My Oxford Year, the latest attempt to glamorise the Oxford experience as something other than sleepless nights in libraries, expensive pints and haughty hierarchies, was released on Netflix this past summer. The film follows an American exchange student’s arrival at the University, where she is treated like a shocking rarity amongst a student population whose slang seems stuck in the 1950s. She soon falls for her supposedly charismatic postgrad tutor before all the standard beats of a rom-com play out.

I watched the movie in a small cottage huddled against the Welsh coastline in Carmarthenshire, with a gorgeous view of the rise and fall of the tide and only a few hundred metres from where the great Welsh poet and writer, Dylan Thomas, used to live in Laugharne. Whether Thomas would commend Netflix for commissioning the movie, or the cast for their rather dialed-back performances, is as questionable as the movie’s grasp of Oxford’s geography. But clearly there must be some appeal to the fictitious conception of Oxford the movie strives to sell.

Neither the plot of the movie, nor its cast, direction, production or editing, will win plaudits, and it is a shame it missed the recognition at last year’s Razzies (the Oscars underaccomplished twin, awarded to the worst movies released each year) it rightfully deserved. But just as no one watches Sharknado out of genuine artistic interest, My Oxford Year did not intend to challenge recent cinematic masterpieces like One Battle After Another or Oppenheimer. If you went into the movie expecting greatness from one of the dime-a-dozen films Netflix produces in order to keep you subscribed over the tedious summer months, then you were probably looking in the wrong place. Like going into a petting zoo to find a high-wire trapeze performer, it wasn’t just that the product was bad; you went in with entirely the wrong expectations .

Midway through the otherwise drab but enjoyable movie, it takes a sudden turn for the dramatic with the elevation of an illness plot that redirects the entire movie.
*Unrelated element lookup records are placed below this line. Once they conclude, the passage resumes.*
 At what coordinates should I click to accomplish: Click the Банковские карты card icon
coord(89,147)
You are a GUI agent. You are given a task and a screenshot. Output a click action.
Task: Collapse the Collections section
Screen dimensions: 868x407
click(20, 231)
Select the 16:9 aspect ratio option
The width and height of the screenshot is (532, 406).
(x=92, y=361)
I won’t provide further details to avoid spoilers, but the drama is so sudden and artificial that it feels like an entirely separate movie. If you were to watch the first half of the movie, pre-plot twist, you could come away from it pleasantly pleased. The movie to that point was not awful – no Spielberg certainly, but the sort of pleasant fare they might play in a hospital waiting room. If you returned after a while and forgot the first half, not only would you appear to be watching an entirely different movie, but one where the stakes the movie attempts to utilise are so ham-fistedly raised that you would have no alternative but to laugh.

The stakes were so low that the audience could happily watch without sympathising with the exaggerated characters, and instead enjoy the obscene hilarity of how bad the movie was. The characters spoke as if cryogenically preserved back in the 1950s – no one in their early 20s has used the term ‘nice bit of crumpet’ to describe anything other than the eponymous good since the Beatles topped the charts, Wilson was prime minister, and vinyl was still a novelty. The movie’s idea of Oxford, where cars lurk around every corner to provide plot-critical inconveniences for the protagonist and half of the university are the heirs to peerages or great industrial legacies, is plainly facetious. The characters seemed bowled over by the presence of an American in their little rinky-dink English town, as if they are not meant to be as smart as the stereotypically self-righteous American protagonist?

The film ignores the fact that Oxford’s undergraduate community is 20% international students, with that proportion rising to a third when the entire student body is taken into account. Or that the general profile of the Oxford student body, despite efforts from the colleges and the University to diversify it, still skews disproportionately towards the sort of private-school background that all but guarantees exposure to foreign cultures and communities both near and far. Or even that Oxford as a city is an exceedingly diverse place, with the Cowley Road and Jericho boasting thriving immigrant communities and an array of international restaurants. The characters in My Oxford Year appear to have stumbled out of a sort of little Englander Narnia, where everyone performs their roles to a stereotype.

Don’t watch My Oxford Year expecting a realistic depiction of what it is really like to study and live here. Don’t watch it expecting a heart-rending romance or a compelling drama: its attempts to be either of these are so tone-deaf that they provoke laughter rather than tears. Instead, watch it in the same spirit you might have watched You’ve Been Framed, Total Wipeout, or any of the celebrity renditions of erstwhile British TV: a thoughtless, simple laugh, and a good way to waste two hours with nothing better to do.